Trivia

@rod
You make some good suggestions, but the handgun restrictions would be a tough sell. Though I agree that any gun that can be on concealed should be accompanied with a CCP, there are still legit arguments for hanguns for home defense. I cannot speak for other states, but getting a CCP just isn’t that hard. As was explained to me by the state police who issue them, if you supply the necessary conditions, training and background check, the police are liable if they fail to show just cause for not giving you one. I don’t think many realize how reasonably easy it is to get one. What most peole fear is, IF they have a need, they want the ability to get a gun quickly and easily…without preparation. In this immediate gratification society, that’s neither well thought out or safe when it comes to handguns.

I seldom agree with the rhetoric of the NRA, but there over all position on the ownership of handguns (and other) is that you get plenty of training and get a CCP. How can you argue with that ?

Possibly the CCP permits should be more difficult to obtain, @dagosa. The devil, as always, is in the details but we must get started on a course that will reduce the number of murder weapons on the street and large bore pistols and ASSAULT RIFLES are murder weapons. Even the insane murderers won’t be caught with a .303 Enfield or a Mauser 94. In their sick minds they want the “blaze of glory.” I saw a man go nuts and unload 150 rounds in an M-60 in the middle of the staff nco shacks in I Corps. He wanted to die. If he wanted to murder someone or even several people he had access to .45s, M-16s and every other weapon in use at the time.

I think @rod you hit the nail on the head. Would we give unlimited rights NOW, for anyone 200 from now to own a gun with the technology available in 200 years ? No one in their right mind would say yes to that…So what makes us think the writers of our constitution intended that. I get conservatism…but I don’t know that true conservatives feel decisions made should hold true to perpetuity, which from our perspective, two hundred years is. As a liberal weenie, you guys will have to enlighten me on that one.

How does one scramble for cover with an M-60 blazing away…is there such a thing as cover ?

And to say the impact of the massacre should be forgotten or liken to a line from Charlton Heston because it makes people feel uncomfortable is beyond comparison

No, more like people get tired of hearing about it.

And still, no comment on the success of registering machine guns...for over 90 years !

Go back to page 9, you’ll see my comment on that

AK-47 and M-16 look alikes are over priced and over rated and are much less utilitarian than weapons costing significantly less.

If that were true, why is the government going after them? Hell, why does the military use them if they are so unwieldy?

The only way to do that is to distinquish that difference at the time one takes possession of a gun

Which is all fine and good, but how do you expect a felon buying a stolen firearm from another felon to run a background check on each other?

Military weapons are for the military and the militia, which is the National Guard.

A militia (pron.: /mɨˈlɪʃə/),[1] generally refers to an army or other fighting force that is composed of non-professional fighters; citizens of a nation or subjects of a state or government that can be called upon to enter a combat situation, as opposed to a professional force of regular soldiers or, historically, members of the fighting nobility.

You made the argument for me. The militia IS the citizenry, not JUST the National Guard. So by your statement, I can own military weapons.

"How do you expect a felon buying a firearm from another felon to run a background check"

» **Provided data**:
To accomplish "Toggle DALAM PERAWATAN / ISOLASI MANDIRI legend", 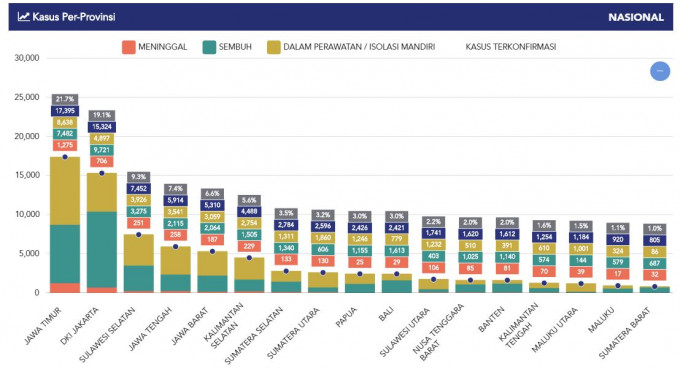I will [351, 47].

» **What the task requires**:
Carry the forum discussion on gun ownership forward from its last line, writing the next few comments in the same style.

» **Result**:
All guns are registered on first sale from the manufacturer to the dealer to the first time buyer. With out that first time registration, manufactures would have liability. It is the first sale from a legalized registered owner to another unregistered owner and eventually to a criminal that does not get checked…hope I am making sense. Like the machine gun, that first time registered owner is responsible for the next sale ’ s background check. If he does not transfer the weapon legally, it is still in his name, and like a machine gun, he would be committing a crime after the fact if the gun were found in use by a felon.

It works, because there are thousands of machine guns out there being used all the time by law biding citizens and few are used in crimes. Initially, having an unregistered asault weapon or what ever gun type you choose, in possession for a felon would result in a huge fine and or jail time at the federal level along with volunteer gun registration by legal owners. This volunteer registration and background check gives them a certificate of ownership that reinforces and supports their right to own a gun…granted, there are many unregistered guns out there, but it worked with machine guns with the huge fines…at the federal level.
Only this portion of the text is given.